(EXERCISE MATERIAL Opens)
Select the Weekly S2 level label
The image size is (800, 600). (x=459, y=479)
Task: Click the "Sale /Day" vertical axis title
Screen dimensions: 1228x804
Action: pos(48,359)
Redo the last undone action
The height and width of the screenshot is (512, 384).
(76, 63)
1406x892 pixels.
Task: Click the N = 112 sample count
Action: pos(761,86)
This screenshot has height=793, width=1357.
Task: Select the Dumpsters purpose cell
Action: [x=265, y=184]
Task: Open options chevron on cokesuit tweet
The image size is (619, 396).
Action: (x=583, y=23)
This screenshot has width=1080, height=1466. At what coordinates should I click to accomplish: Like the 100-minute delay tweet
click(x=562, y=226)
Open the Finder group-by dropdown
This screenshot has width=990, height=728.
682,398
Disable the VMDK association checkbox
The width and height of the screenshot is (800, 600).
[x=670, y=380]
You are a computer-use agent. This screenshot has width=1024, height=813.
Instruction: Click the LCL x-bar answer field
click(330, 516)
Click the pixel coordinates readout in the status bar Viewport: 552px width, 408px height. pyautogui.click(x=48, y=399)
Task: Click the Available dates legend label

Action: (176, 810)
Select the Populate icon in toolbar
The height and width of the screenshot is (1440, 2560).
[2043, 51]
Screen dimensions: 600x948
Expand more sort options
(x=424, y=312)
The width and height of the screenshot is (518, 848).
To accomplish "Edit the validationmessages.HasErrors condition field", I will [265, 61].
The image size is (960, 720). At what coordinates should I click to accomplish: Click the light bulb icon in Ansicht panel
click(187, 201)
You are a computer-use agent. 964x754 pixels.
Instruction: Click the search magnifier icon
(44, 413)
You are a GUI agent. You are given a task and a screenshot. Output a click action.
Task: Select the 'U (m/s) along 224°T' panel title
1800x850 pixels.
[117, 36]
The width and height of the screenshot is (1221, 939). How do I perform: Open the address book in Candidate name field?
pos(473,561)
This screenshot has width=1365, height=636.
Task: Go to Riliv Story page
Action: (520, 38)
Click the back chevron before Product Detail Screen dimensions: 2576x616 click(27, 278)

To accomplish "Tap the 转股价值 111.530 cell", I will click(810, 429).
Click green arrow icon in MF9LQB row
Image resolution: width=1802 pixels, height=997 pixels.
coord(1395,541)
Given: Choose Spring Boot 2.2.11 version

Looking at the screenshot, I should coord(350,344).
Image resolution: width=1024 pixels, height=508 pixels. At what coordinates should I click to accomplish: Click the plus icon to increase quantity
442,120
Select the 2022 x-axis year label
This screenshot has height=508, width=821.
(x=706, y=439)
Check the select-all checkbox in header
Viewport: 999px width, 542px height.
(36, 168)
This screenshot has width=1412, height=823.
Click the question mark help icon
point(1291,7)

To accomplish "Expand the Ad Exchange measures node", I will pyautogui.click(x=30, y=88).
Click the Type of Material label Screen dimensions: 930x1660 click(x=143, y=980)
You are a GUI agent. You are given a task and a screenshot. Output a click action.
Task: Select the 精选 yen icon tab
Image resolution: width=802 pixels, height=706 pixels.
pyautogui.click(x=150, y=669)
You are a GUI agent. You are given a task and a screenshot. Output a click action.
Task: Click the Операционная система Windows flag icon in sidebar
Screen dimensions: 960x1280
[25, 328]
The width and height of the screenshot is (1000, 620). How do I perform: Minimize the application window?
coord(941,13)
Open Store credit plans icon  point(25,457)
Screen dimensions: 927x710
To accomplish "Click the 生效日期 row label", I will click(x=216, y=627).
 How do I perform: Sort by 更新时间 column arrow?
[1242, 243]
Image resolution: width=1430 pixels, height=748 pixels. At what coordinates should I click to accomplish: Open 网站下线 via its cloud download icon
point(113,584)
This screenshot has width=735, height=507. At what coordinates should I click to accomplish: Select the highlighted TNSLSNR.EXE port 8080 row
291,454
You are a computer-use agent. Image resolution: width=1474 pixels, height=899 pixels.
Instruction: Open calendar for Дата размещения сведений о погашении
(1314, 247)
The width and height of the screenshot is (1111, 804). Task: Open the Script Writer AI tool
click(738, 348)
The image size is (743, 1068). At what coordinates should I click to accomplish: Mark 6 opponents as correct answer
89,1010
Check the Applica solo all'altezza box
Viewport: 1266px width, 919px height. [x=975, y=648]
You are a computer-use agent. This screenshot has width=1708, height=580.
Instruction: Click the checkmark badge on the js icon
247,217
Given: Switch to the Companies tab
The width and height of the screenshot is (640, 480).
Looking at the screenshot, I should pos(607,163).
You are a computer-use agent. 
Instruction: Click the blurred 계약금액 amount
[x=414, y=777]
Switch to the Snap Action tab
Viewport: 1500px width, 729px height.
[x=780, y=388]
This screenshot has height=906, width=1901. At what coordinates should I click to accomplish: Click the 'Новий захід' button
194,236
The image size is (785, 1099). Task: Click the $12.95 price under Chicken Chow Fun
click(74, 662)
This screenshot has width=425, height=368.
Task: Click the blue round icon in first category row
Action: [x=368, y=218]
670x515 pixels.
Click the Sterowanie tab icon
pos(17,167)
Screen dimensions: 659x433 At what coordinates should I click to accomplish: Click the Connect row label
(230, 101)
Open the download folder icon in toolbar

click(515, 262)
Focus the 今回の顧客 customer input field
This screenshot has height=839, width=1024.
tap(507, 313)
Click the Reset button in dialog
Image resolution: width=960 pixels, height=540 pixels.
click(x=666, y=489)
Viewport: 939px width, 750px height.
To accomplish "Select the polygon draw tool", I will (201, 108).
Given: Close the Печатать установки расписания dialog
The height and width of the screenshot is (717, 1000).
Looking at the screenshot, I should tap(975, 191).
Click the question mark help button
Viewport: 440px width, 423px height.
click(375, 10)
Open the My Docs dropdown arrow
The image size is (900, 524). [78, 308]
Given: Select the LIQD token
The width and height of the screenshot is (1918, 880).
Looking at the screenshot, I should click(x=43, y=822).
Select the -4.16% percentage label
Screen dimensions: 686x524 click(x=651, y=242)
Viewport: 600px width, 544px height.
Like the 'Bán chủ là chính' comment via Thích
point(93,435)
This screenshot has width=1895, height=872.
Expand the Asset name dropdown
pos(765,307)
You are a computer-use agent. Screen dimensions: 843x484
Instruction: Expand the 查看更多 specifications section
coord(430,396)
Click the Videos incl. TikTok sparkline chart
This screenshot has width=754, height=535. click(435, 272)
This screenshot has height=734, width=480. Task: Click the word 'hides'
(EXERCISE MATERIAL Closes)
** TASK INSTRUCTIONS **
Transcribe the listing above exactly, including every line.

** RESPONSE AREA **
Select the Weekly S2 level label
The image size is (800, 600). (x=459, y=479)
Task: Click the "Sale /Day" vertical axis title
Screen dimensions: 1228x804
Action: pos(48,359)
Redo the last undone action
The height and width of the screenshot is (512, 384).
(76, 63)
1406x892 pixels.
Task: Click the N = 112 sample count
Action: pos(761,86)
This screenshot has height=793, width=1357.
Task: Select the Dumpsters purpose cell
Action: [x=265, y=184]
Task: Open options chevron on cokesuit tweet
The image size is (619, 396).
Action: (x=583, y=23)
This screenshot has width=1080, height=1466. At what coordinates should I click to accomplish: Like the 100-minute delay tweet
click(x=562, y=226)
Open the Finder group-by dropdown
This screenshot has width=990, height=728.
682,398
Disable the VMDK association checkbox
The width and height of the screenshot is (800, 600).
[x=670, y=380]
You are a computer-use agent. This screenshot has width=1024, height=813.
Instruction: Click the LCL x-bar answer field
click(330, 516)
Click the pixel coordinates readout in the status bar Viewport: 552px width, 408px height. pyautogui.click(x=48, y=399)
Task: Click the Available dates legend label

Action: (176, 810)
Select the Populate icon in toolbar
The height and width of the screenshot is (1440, 2560).
[2043, 51]
Screen dimensions: 600x948
Expand more sort options
(x=424, y=312)
The width and height of the screenshot is (518, 848).
To accomplish "Edit the validationmessages.HasErrors condition field", I will [265, 61].
The image size is (960, 720). At what coordinates should I click to accomplish: Click the light bulb icon in Ansicht panel
click(187, 201)
You are a computer-use agent. 964x754 pixels.
Instruction: Click the search magnifier icon
(44, 413)
You are a GUI agent. You are given a task and a screenshot. Output a click action.
Task: Select the 'U (m/s) along 224°T' panel title
1800x850 pixels.
[117, 36]
The width and height of the screenshot is (1221, 939). How do I perform: Open the address book in Candidate name field?
pos(473,561)
This screenshot has width=1365, height=636.
Task: Go to Riliv Story page
Action: (520, 38)
Click the back chevron before Product Detail Screen dimensions: 2576x616 click(27, 278)

To accomplish "Tap the 转股价值 111.530 cell", I will click(810, 429).
Click green arrow icon in MF9LQB row
Image resolution: width=1802 pixels, height=997 pixels.
coord(1395,541)
Given: Choose Spring Boot 2.2.11 version

Looking at the screenshot, I should coord(350,344).
Image resolution: width=1024 pixels, height=508 pixels. At what coordinates should I click to accomplish: Click the plus icon to increase quantity
442,120
Select the 2022 x-axis year label
This screenshot has height=508, width=821.
(x=706, y=439)
Check the select-all checkbox in header
Viewport: 999px width, 542px height.
(36, 168)
This screenshot has width=1412, height=823.
Click the question mark help icon
point(1291,7)

To accomplish "Expand the Ad Exchange measures node", I will pyautogui.click(x=30, y=88).
Click the Type of Material label Screen dimensions: 930x1660 click(x=143, y=980)
You are a GUI agent. You are given a task and a screenshot. Output a click action.
Task: Select the 精选 yen icon tab
Image resolution: width=802 pixels, height=706 pixels.
pyautogui.click(x=150, y=669)
You are a GUI agent. You are given a task and a screenshot. Output a click action.
Task: Click the Операционная система Windows flag icon in sidebar
Screen dimensions: 960x1280
[25, 328]
The width and height of the screenshot is (1000, 620). How do I perform: Minimize the application window?
coord(941,13)
Open Store credit plans icon  point(25,457)
Screen dimensions: 927x710
To accomplish "Click the 生效日期 row label", I will click(x=216, y=627).
 How do I perform: Sort by 更新时间 column arrow?
[1242, 243]
Image resolution: width=1430 pixels, height=748 pixels. At what coordinates should I click to accomplish: Open 网站下线 via its cloud download icon
point(113,584)
This screenshot has width=735, height=507. At what coordinates should I click to accomplish: Select the highlighted TNSLSNR.EXE port 8080 row
291,454
You are a computer-use agent. Image resolution: width=1474 pixels, height=899 pixels.
Instruction: Open calendar for Дата размещения сведений о погашении
(1314, 247)
The width and height of the screenshot is (1111, 804). Task: Open the Script Writer AI tool
click(738, 348)
The image size is (743, 1068). At what coordinates should I click to accomplish: Mark 6 opponents as correct answer
89,1010
Check the Applica solo all'altezza box
Viewport: 1266px width, 919px height. [x=975, y=648]
You are a computer-use agent. This screenshot has width=1708, height=580.
Instruction: Click the checkmark badge on the js icon
247,217
Given: Switch to the Companies tab
The width and height of the screenshot is (640, 480).
Looking at the screenshot, I should pos(607,163).
You are a computer-use agent. 
Instruction: Click the blurred 계약금액 amount
[x=414, y=777]
Switch to the Snap Action tab
Viewport: 1500px width, 729px height.
[x=780, y=388]
This screenshot has height=906, width=1901. At what coordinates should I click to accomplish: Click the 'Новий захід' button
194,236
The image size is (785, 1099). Task: Click the $12.95 price under Chicken Chow Fun
click(74, 662)
This screenshot has width=425, height=368.
Task: Click the blue round icon in first category row
Action: [x=368, y=218]
670x515 pixels.
Click the Sterowanie tab icon
pos(17,167)
Screen dimensions: 659x433 At what coordinates should I click to accomplish: Click the Connect row label
(230, 101)
Open the download folder icon in toolbar

click(515, 262)
Focus the 今回の顧客 customer input field
This screenshot has height=839, width=1024.
tap(507, 313)
Click the Reset button in dialog
Image resolution: width=960 pixels, height=540 pixels.
click(x=666, y=489)
Viewport: 939px width, 750px height.
To accomplish "Select the polygon draw tool", I will (201, 108).
Given: Close the Печатать установки расписания dialog
The height and width of the screenshot is (717, 1000).
Looking at the screenshot, I should tap(975, 191).
Click the question mark help button
Viewport: 440px width, 423px height.
click(375, 10)
Open the My Docs dropdown arrow
The image size is (900, 524). [78, 308]
Given: Select the LIQD token
The width and height of the screenshot is (1918, 880).
Looking at the screenshot, I should click(x=43, y=822).
Select the -4.16% percentage label
Screen dimensions: 686x524 click(x=651, y=242)
Viewport: 600px width, 544px height.
Like the 'Bán chủ là chính' comment via Thích
point(93,435)
This screenshot has width=1895, height=872.
Expand the Asset name dropdown
pos(765,307)
You are a computer-use agent. Screen dimensions: 843x484
Instruction: Expand the 查看更多 specifications section
coord(430,396)
Click the Videos incl. TikTok sparkline chart
This screenshot has width=754, height=535. click(435, 272)
This screenshot has height=734, width=480. Task: Click the word 'hides'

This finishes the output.